======== SUPPLIED ENTRIES ========

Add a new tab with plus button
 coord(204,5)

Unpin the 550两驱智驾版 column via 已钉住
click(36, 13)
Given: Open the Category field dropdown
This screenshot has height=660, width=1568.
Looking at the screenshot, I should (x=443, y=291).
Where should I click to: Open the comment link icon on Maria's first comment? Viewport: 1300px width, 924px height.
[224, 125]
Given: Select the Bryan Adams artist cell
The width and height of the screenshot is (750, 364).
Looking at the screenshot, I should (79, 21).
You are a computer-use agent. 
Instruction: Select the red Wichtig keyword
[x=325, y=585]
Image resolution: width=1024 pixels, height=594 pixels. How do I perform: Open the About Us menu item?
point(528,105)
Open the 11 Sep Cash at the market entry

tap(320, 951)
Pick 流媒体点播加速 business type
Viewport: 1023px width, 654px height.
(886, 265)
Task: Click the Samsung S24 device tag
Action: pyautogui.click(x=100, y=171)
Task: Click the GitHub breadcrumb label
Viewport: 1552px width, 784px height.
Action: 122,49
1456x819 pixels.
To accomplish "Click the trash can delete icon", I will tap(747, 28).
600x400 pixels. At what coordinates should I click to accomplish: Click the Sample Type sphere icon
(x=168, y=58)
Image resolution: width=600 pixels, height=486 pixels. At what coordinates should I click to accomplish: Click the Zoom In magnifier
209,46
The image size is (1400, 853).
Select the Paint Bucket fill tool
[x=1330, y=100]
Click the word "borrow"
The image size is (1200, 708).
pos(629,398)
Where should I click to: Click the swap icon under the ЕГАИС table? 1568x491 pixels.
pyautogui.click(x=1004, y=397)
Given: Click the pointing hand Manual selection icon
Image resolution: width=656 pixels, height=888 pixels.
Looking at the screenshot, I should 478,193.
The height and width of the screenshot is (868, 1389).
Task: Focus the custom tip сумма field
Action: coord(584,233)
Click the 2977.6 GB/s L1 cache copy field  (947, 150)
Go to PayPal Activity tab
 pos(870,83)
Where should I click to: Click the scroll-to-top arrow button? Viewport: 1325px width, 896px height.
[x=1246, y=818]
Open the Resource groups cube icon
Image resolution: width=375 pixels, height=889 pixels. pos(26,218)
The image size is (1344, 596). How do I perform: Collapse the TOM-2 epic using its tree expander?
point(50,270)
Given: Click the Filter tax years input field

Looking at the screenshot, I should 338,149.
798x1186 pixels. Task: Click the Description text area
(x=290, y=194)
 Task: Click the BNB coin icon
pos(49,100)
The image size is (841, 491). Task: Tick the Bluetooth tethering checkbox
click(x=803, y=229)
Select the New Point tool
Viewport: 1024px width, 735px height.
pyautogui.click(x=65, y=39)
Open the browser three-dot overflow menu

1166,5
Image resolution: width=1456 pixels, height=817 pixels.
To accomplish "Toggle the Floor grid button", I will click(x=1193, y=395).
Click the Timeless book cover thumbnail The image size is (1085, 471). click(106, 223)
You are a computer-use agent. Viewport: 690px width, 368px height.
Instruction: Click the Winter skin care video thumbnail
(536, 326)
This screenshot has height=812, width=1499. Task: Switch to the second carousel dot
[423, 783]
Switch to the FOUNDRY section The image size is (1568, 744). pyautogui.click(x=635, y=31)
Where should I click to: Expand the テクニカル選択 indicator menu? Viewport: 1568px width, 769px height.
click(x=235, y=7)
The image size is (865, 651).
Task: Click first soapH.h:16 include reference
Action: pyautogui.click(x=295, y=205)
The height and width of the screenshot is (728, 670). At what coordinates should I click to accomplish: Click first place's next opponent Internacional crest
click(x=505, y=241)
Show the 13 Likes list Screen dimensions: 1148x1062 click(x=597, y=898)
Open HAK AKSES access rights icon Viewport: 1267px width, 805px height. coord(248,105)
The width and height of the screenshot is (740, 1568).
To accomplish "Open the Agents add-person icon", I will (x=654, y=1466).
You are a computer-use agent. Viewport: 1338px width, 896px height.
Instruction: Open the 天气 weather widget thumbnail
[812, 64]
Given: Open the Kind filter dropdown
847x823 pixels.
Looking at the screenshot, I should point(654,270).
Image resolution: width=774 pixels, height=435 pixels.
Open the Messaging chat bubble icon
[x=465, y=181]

========

* THE REQUEST:
Retype every one of the entries above, line for line, with no changes.

* WRITTEN RESPONSE:
Add a new tab with plus button
 coord(204,5)

Unpin the 550两驱智驾版 column via 已钉住
click(36, 13)
Given: Open the Category field dropdown
This screenshot has height=660, width=1568.
Looking at the screenshot, I should (x=443, y=291).
Where should I click to: Open the comment link icon on Maria's first comment? Viewport: 1300px width, 924px height.
[224, 125]
Given: Select the Bryan Adams artist cell
The width and height of the screenshot is (750, 364).
Looking at the screenshot, I should (79, 21).
You are a computer-use agent. 
Instruction: Select the red Wichtig keyword
[x=325, y=585]
Image resolution: width=1024 pixels, height=594 pixels. How do I perform: Open the About Us menu item?
point(528,105)
Open the 11 Sep Cash at the market entry

tap(320, 951)
Pick 流媒体点播加速 business type
Viewport: 1023px width, 654px height.
(886, 265)
Task: Click the Samsung S24 device tag
Action: pyautogui.click(x=100, y=171)
Task: Click the GitHub breadcrumb label
Viewport: 1552px width, 784px height.
Action: 122,49
1456x819 pixels.
To accomplish "Click the trash can delete icon", I will tap(747, 28).
600x400 pixels. At what coordinates should I click to accomplish: Click the Sample Type sphere icon
(x=168, y=58)
Image resolution: width=600 pixels, height=486 pixels. At what coordinates should I click to accomplish: Click the Zoom In magnifier
209,46
The image size is (1400, 853).
Select the Paint Bucket fill tool
[x=1330, y=100]
Click the word "borrow"
The image size is (1200, 708).
pos(629,398)
Where should I click to: Click the swap icon under the ЕГАИС table? 1568x491 pixels.
pyautogui.click(x=1004, y=397)
Given: Click the pointing hand Manual selection icon
Image resolution: width=656 pixels, height=888 pixels.
Looking at the screenshot, I should 478,193.
The height and width of the screenshot is (868, 1389).
Task: Focus the custom tip сумма field
Action: coord(584,233)
Click the 2977.6 GB/s L1 cache copy field  (947, 150)
Go to PayPal Activity tab
 pos(870,83)
Where should I click to: Click the scroll-to-top arrow button? Viewport: 1325px width, 896px height.
[x=1246, y=818]
Open the Resource groups cube icon
Image resolution: width=375 pixels, height=889 pixels. pos(26,218)
The image size is (1344, 596). How do I perform: Collapse the TOM-2 epic using its tree expander?
point(50,270)
Given: Click the Filter tax years input field

Looking at the screenshot, I should 338,149.
798x1186 pixels. Task: Click the Description text area
(x=290, y=194)
 Task: Click the BNB coin icon
pos(49,100)
The image size is (841, 491). Task: Tick the Bluetooth tethering checkbox
click(x=803, y=229)
Select the New Point tool
Viewport: 1024px width, 735px height.
pyautogui.click(x=65, y=39)
Open the browser three-dot overflow menu

1166,5
Image resolution: width=1456 pixels, height=817 pixels.
To accomplish "Toggle the Floor grid button", I will click(x=1193, y=395).
Click the Timeless book cover thumbnail The image size is (1085, 471). click(106, 223)
You are a computer-use agent. Viewport: 690px width, 368px height.
Instruction: Click the Winter skin care video thumbnail
(536, 326)
This screenshot has height=812, width=1499. Task: Switch to the second carousel dot
[423, 783]
Switch to the FOUNDRY section The image size is (1568, 744). pyautogui.click(x=635, y=31)
Where should I click to: Expand the テクニカル選択 indicator menu? Viewport: 1568px width, 769px height.
click(x=235, y=7)
The image size is (865, 651).
Task: Click first soapH.h:16 include reference
Action: pyautogui.click(x=295, y=205)
The height and width of the screenshot is (728, 670). At what coordinates should I click to accomplish: Click first place's next opponent Internacional crest
click(x=505, y=241)
Show the 13 Likes list Screen dimensions: 1148x1062 click(x=597, y=898)
Open HAK AKSES access rights icon Viewport: 1267px width, 805px height. coord(248,105)
The width and height of the screenshot is (740, 1568).
To accomplish "Open the Agents add-person icon", I will (x=654, y=1466).
You are a computer-use agent. Viewport: 1338px width, 896px height.
Instruction: Open the 天气 weather widget thumbnail
[812, 64]
Given: Open the Kind filter dropdown
847x823 pixels.
Looking at the screenshot, I should point(654,270).
Image resolution: width=774 pixels, height=435 pixels.
Open the Messaging chat bubble icon
[x=465, y=181]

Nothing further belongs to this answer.